Buying Less Processed
You are likely to stretch your dollar further by buying fresh base ingredients and constructing your own dishes. The classic suggestion here is to “shop the perimeter” of the grocery store, which generally tends to include the produce, meat, dairy, and bakery sections, and to buy few items from the interior of the store, which is where the more expensive products are housed.
Couponing has been recently popularized by shows like “Extreme Couponing,” which has resulted in both heightened interest and criticism. The more organized and comprehensive your couponing system, the more savings you can potentially realize. However, some are critical that couponing is time-consuming and does not facilitate buying healthy, non-branded items.
Substituting Out Expensive Food
Depending on your dietary preferences, you may try to substitute lower-cost foods for higher-cost foods. Normalize the cost of the food you eat by the calories, macronutrients, and/or micronutrients you receive from it. One common suggestion in this vein is to eat less meat because meat is quite expensive; instead, seek our lower-priced sources of protein.
It is often possible for grad students to feed themselves for free for at least a couple meals per week, should they want to defray costs in that area.
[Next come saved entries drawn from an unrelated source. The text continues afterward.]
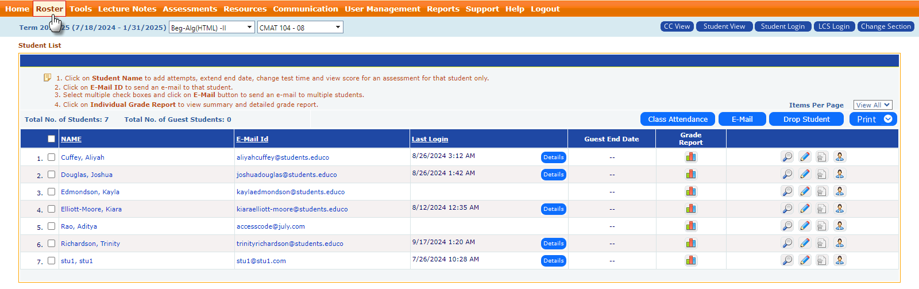Open grade report chart for Cuffey, Aliyah
The width and height of the screenshot is (919, 289).
click(690, 157)
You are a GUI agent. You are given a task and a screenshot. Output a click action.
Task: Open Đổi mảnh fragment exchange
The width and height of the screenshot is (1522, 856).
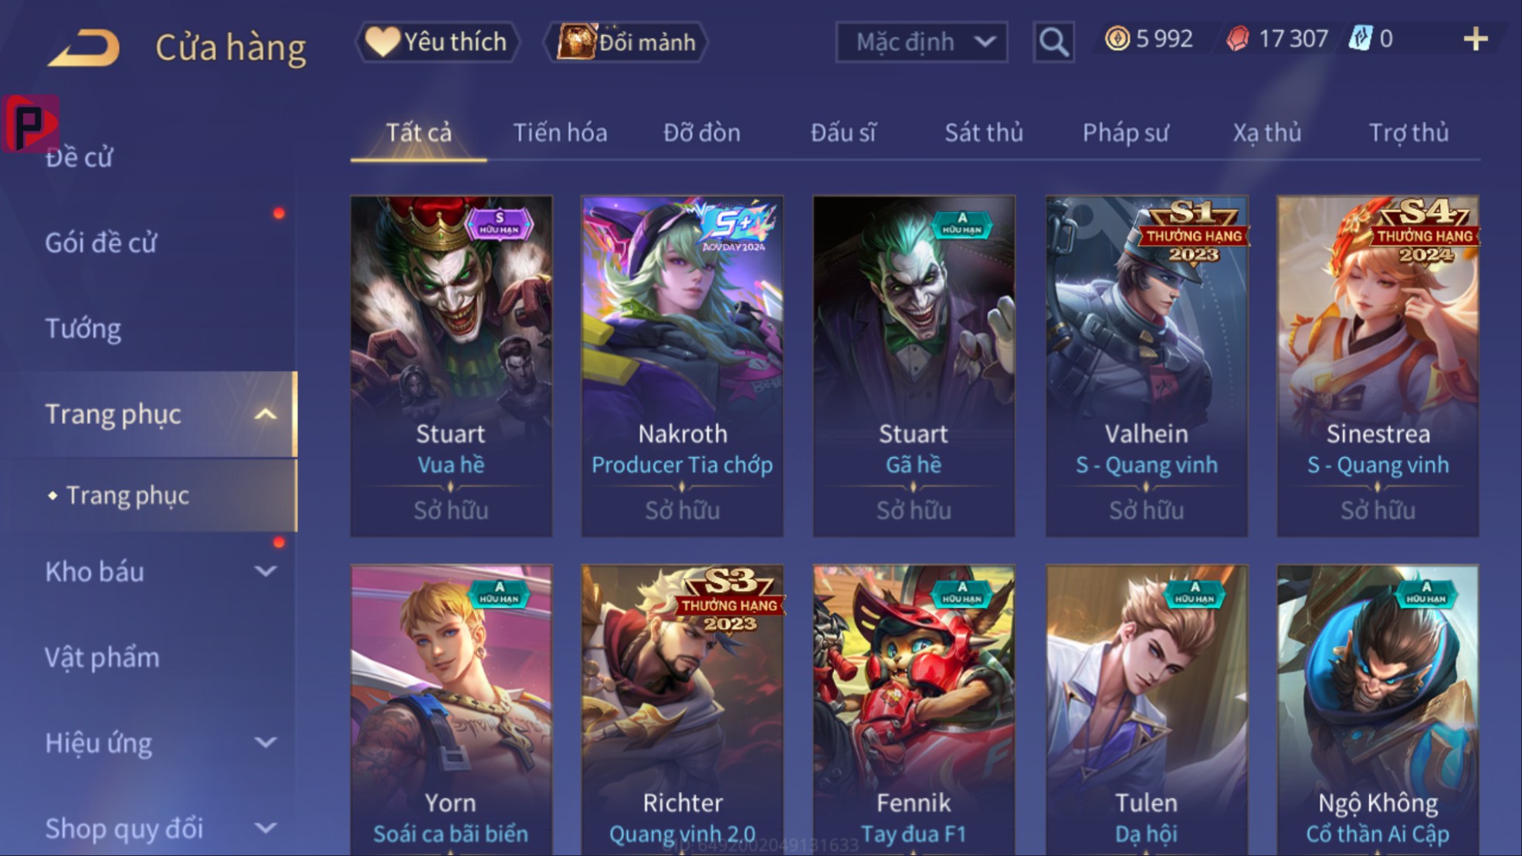(626, 42)
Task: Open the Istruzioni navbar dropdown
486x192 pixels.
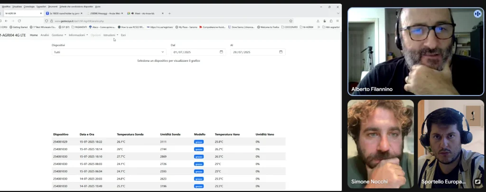Action: [111, 35]
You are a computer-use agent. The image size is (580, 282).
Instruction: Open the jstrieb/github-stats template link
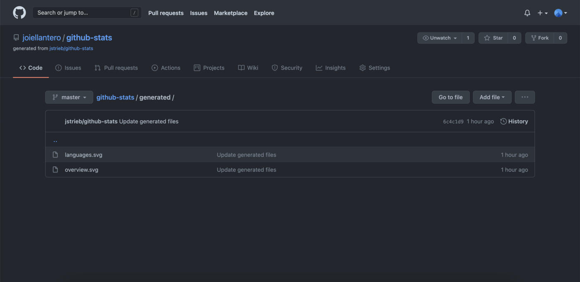pyautogui.click(x=71, y=49)
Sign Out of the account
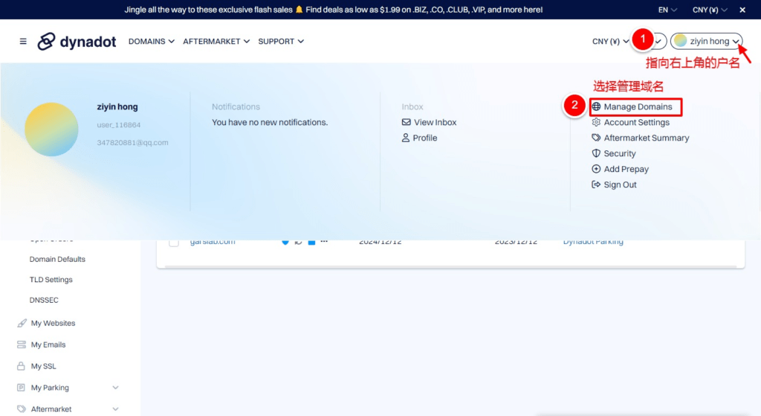This screenshot has height=416, width=761. click(620, 185)
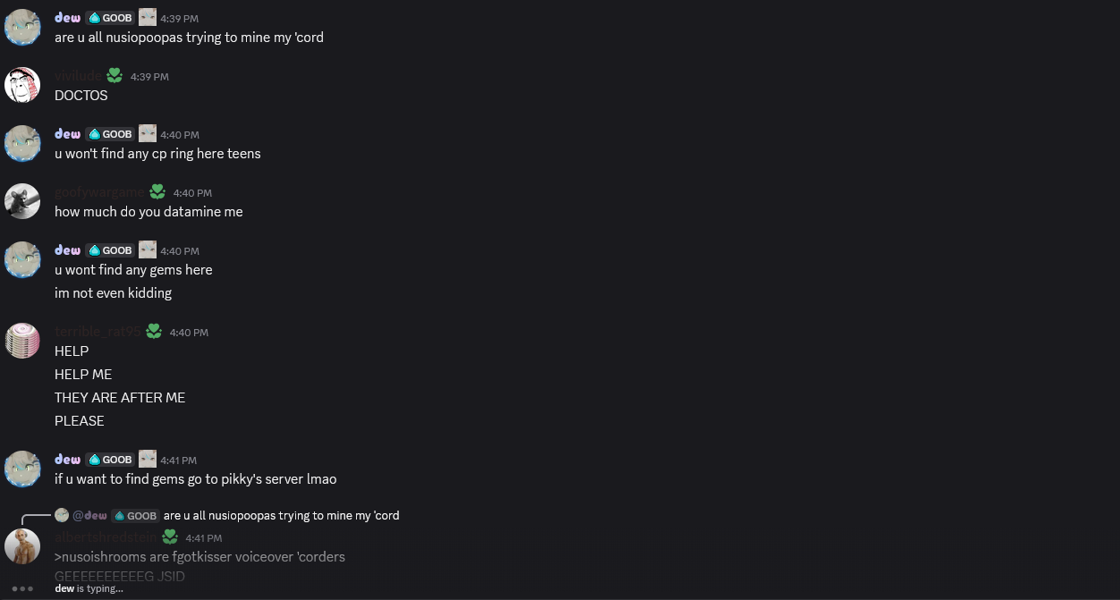Click the albertshredstein username

click(x=105, y=537)
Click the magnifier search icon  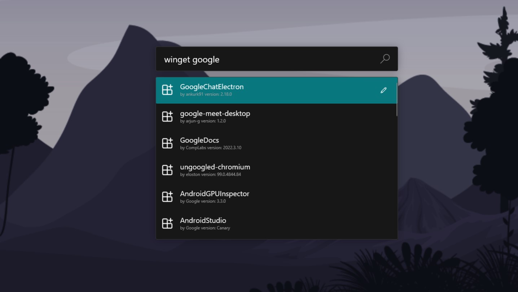tap(385, 59)
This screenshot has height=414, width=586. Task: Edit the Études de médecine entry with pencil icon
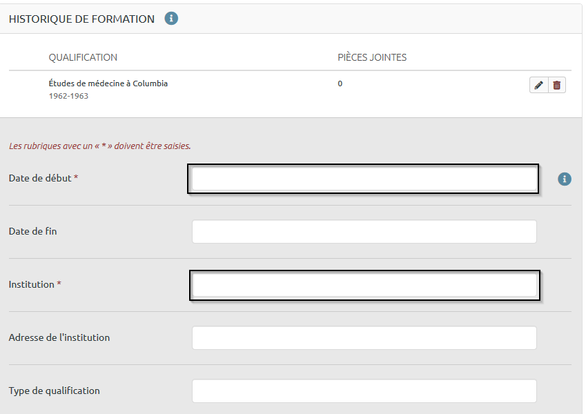(538, 85)
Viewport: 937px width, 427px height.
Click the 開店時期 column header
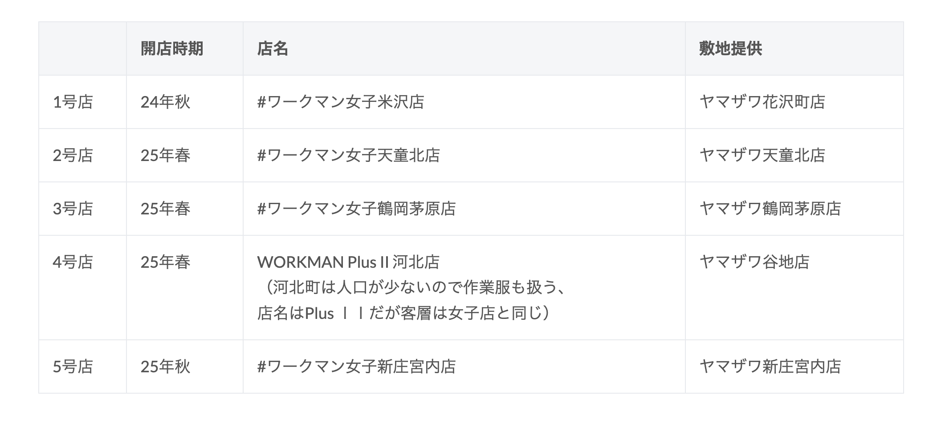tap(172, 48)

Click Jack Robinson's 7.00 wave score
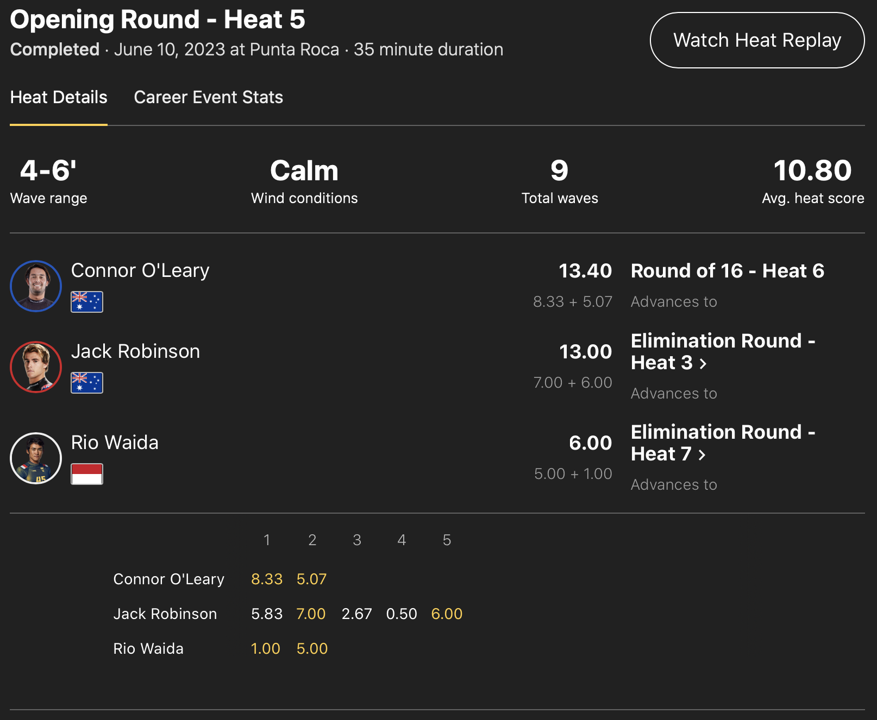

Grad students who are food insecure also have university- or government-sponsored options to feed themselves for free.
Universities offer free food frequently at events to incentivize attendance or to show attendees appreciation, such as at seminar series, workshops, and conferences. Opportunities will be most plentiful for first-year students and near the start of the school year. If you plan to attend such an event, the free food can often replace a meal on that day. If there are leftovers, ask if you can take a second box or plate for a meal later in the day. It is also possible to create meals from the leftover food from catered events that you didn’t attend, if it is made available to non-attendees. Being on the right email listserv or having the right personal connection can alert you to these opportunities before the free food is nabbed by other students.
Many restaurants offer free or partially free meals for promotional reasons, such as for your birthday or for signing up for a mailing list.
Some graduate students may be able to apply for the Supplemental Nutrition Assistance Program (SNAP) if they meet the citizenship, work, and income qualifications. This program provides a certain amount of money each month into an account that you access with a specialized debit card. The money can be used toward eligible food in grocery stores and other retailers. Each state runs its own program, so you will have to check directly with your state to determine your eligibility.
You can also score free food by dumpster diving, if you are adventurous and it is legal where you live. This form of dumpster diving is when you recover perfectly good food that has been discarded, generally by grocery stores and institutions. About 50% of food in America is wasted. Most people who dumpster dive do so as part of the larger food rescue movement, but a side benefit is that you can feed yourself partially or completely (freeganism) without paying any money. Of course, you have to have a certain constitution to employ this method, and it is advantageous to learn from an experienced mentor.
Food spending is one that students often turn to when they want to free up money for other areas of their budget. While a certain amount and quality of food is a necessity, for most Americans much of their food spending is a ‘want.’ There are several approaches a grad student can take to spend less on food while still meeting needs.